Facts
The assessee, Poonam Promoters and Developers Pvt. Ltd., appealed against an addition of Rs. 50 lakhs as income from undisclosed sources for A.Y. 2005-06, confirmed by the CIT(A). This addition followed a search and seizure operation on a group concern (BPTP Limited) on 07.12.2010, after which a notice u/s 148 was issued on 29.03.2012. The assessee contended that the addition was not based on any incriminating material found during the search related to them, and the original assessment stood completed.
Held
The Tribunal observed that no incriminating material relating to the assessee was found during the search and seizure operation. Citing the Delhi High Court's decision in Kabul Chawla and the Supreme Court's ruling in Abhisar Buildwell Private Limited, the Tribunal reiterated that additions in a search assessment under Section 153A must be based on incriminating material unearthed during the search. Therefore, the Tribunal directed the Assessing Officer to delete the impugned addition of Rs. 50 lakhs.
Key Issues
Whether an addition under Section 153A of the Income Tax Act can be made in the absence of incriminating material found during a search and seizure operation, especially when original assessments were completed prior to the search.
Sections Cited
Section 153A, Section 148, Section 132
AI-generated summary — verify with the full judgment below
Income Tax Appellate Tribunal, DELHI BENCH ‘E’, NEW DELHI
Before: SH. N. K. BILLAIYA & MS ASTHA CHANDRA
BEFORE SH. N. K. BILLAIYA, ACCOUNTANT MEMBER AND MS ASTHA CHANDRA, JUDICIAL MEMBER Assessment Year: 2005-06 Poonam Promoters and Vs. ACIT Developers Pvt. Ltd. M-11, Central Circle- 32 Middle Circle, Connaught E-2, ARA Centre, Circus, New Delhi-110001 Jhandewalan Extension, PAN No.AAACP6882G New Delhi-110055 (APPELLANT) (RESPONDENT) Appellant by Sh. Piyush Kaushik, Advocate Sh. Ajay Bhagwani, CA Respondent by Sh. Subhra Jyoti Chakraborty, CIT DR Date of hearing: 23/01/2024 Date of Pronouncement: 23/01/2024 ORDER
PER N. K. BILLAIYA, AM:
This appeal by the assessee is preferred against the order of the CIT(A)-30, New Delhi dated 27.03.2015 pertaining to A.Y. 2005-06.

■ **GIVEN MATERIAL**:

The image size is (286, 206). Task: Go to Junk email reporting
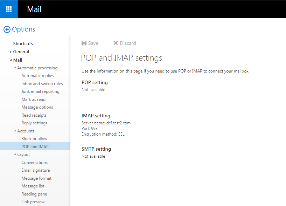40,91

■ **INSTRUCTIONS**:
1. Reproduce the passage of the tax appeal text starting with "Sections Cited" and going on through "to A.Y. 2005-06.".
2. Recast the paragraph of the tax appeal text that opens with "The Tribunal observed that" as a short bulleted list, keeping its main facts.

■ **EXPECTED ANSWERS**:
1.
Sections Cited
Section 153A, Section 148, Section 132
AI-generated summary — verify with the full judgment below
Income Tax Appellate Tribunal, DELHI BENCH ‘E’, NEW DELHI
Before: SH. N. K. BILLAIYA & MS ASTHA CHANDRA
BEFORE SH. N. K. BILLAIYA, ACCOUNTANT MEMBER AND MS ASTHA CHANDRA, JUDICIAL MEMBER Assessment Year: 2005-06 Poonam Promoters and Vs. ACIT Developers Pvt. Ltd. M-11, Central Circle- 32 Middle Circle, Connaught E-2, ARA Centre, Circus, New Delhi-110001 Jhandewalan Extension, PAN No.AAACP6882G New Delhi-110055 (APPELLANT) (RESPONDENT) Appellant by Sh. Piyush Kaushik, Advocate Sh. Ajay Bhagwani, CA Respondent by Sh. Subhra Jyoti Chakraborty, CIT DR Date of hearing: 23/01/2024 Date of Pronouncement: 23/01/2024 ORDER
PER N. K. BILLAIYA, AM:
This appeal by the assessee is preferred against the order of the CIT(A)-30, New Delhi dated 27.03.2015 pertaining to A.Y. 2005-06.

2.
- The search and seizure operation turned up no incriminating material relating to the assessee.
- Citing the Delhi High Court's decision in Kabul Chawla and the Supreme Court's ruling in Abhisar Buildwell Private Limited, the Tribunal held that additions in a Section 153A search assessment must be based on incriminating material found during the search.
- The Tribunal directed the Assessing Officer to delete the Rs. 50 lakh addition.